En supplément des formations qu’il organise, l’employeur, en application de l’article R4412-120 du Code du travail, doit établir pour chaque travailleur une fiche d’exposition indiquant les procédés de travail et les équipements de protection individuelle et collective devant être utilisés. Cette fiche d’exposition est mise en place en concertation avec le médecin du travail et le CHSCT en tenant compte notamment de la pénibilité du travail, des contraintes liées à l’utilisation des équipements de protection ainsi que du temps nécessaire à la décontamination des travailleurs. Une surveillance médicale particulièrement rigoureuse est également indispensable pour les salariés travaillant des matières dangereuses telles que l’amiante. Le premier arrêté fixant les recommandations et instructions techniques que les médecins du travail doivent respecter date du 13 décembre 1996. Il fut remplacé par l’arrêté du 2 mai 2012 qui centralise toutes les réglementations relatives à la surveillance médicale renforcée de certaines catégories de salariés. Cet arrêté est applicable depuis le 1er juillet 2012 et abroge l’arrêté du 13 décembre 1996. Il concerne les salariés handicapés, les femmes enceintes, les salariés de moins de 18 ans et les salariés exposés au traitement de matières dangereuses telles que l’amiante ou le plomb.
Ensuite, le Code du travail énonce que les entreprises réalisant ce type de travaux doivent détenir des compétences attestées par la délivrance d’un certificat de qualification pour le confinement et le retrait de l’amiante friable.
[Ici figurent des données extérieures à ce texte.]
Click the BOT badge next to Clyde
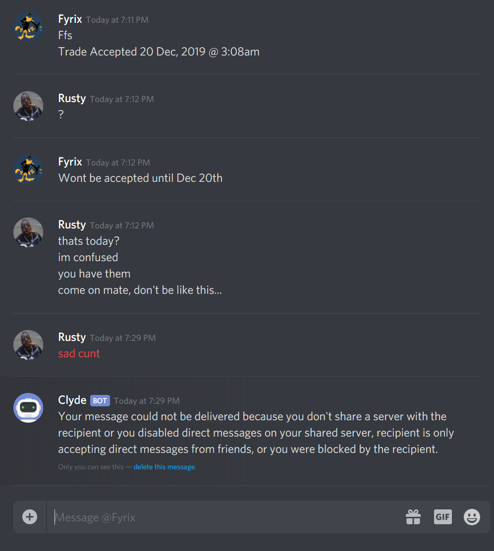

En effet, l’arrêté du 22 février 2007 définissant les conditions de certification des entreprises réalisant des travaux de retrait ou de confinement de matériaux contenant de l’amiante, prévoit, dans son article 1er, que « pour réaliser des travaux de confinement ou de retrait de matériaux friables contenant de l'amiante, les entreprises doivent pouvoir faire la preuve de leurs capacités dans ce domaine en fournissant un certificat établi en langue française attribué, le cas échéant à titre probatoire, par un organisme certificateur de qualification ». L’article ajoute, dans son second alinéa, que l’entreprise doit être certifiée selon les critères définis dans la norme NF X 46-010 « Amiante friable – Qualification des entreprises réalisant des travaux de traitement de l’amiante friable – Référentiel techniques » d’octobre 2004.
Concernant les travaux de confinement et de retrait de matériaux non friables contenant de l’amiante, l’arrêté du 22 février 2007 prévoit que « les entreprises doivent pouvoir faire la preuve de leurs capacités dans ce domaine en fournissant un certificat établi en langue française attribué, le cas échéant à titre probatoire, par un organisme certificateur de qualification. Pour ces travaux, l'organisme certificateur délivre le certificat de qualification sur la base des critères définis par l'annexe du présent arrêté ».